Work order ▸ Could you copy every line of the data that contains "height"?

Extracted data ▸
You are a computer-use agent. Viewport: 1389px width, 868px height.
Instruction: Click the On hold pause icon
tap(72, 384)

---

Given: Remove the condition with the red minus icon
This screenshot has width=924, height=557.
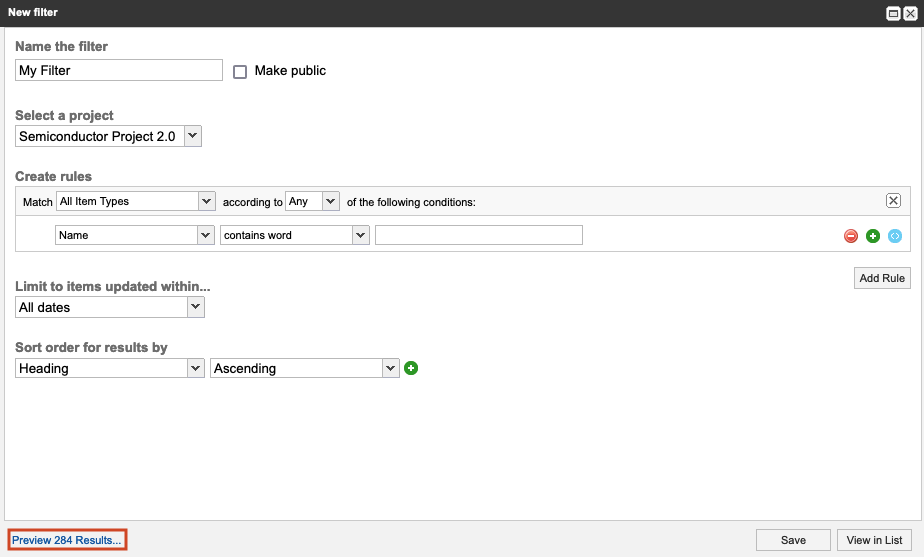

Response box ▸
You are a computer-use agent. Viewport: 1389px width, 868px height.
This screenshot has width=924, height=557.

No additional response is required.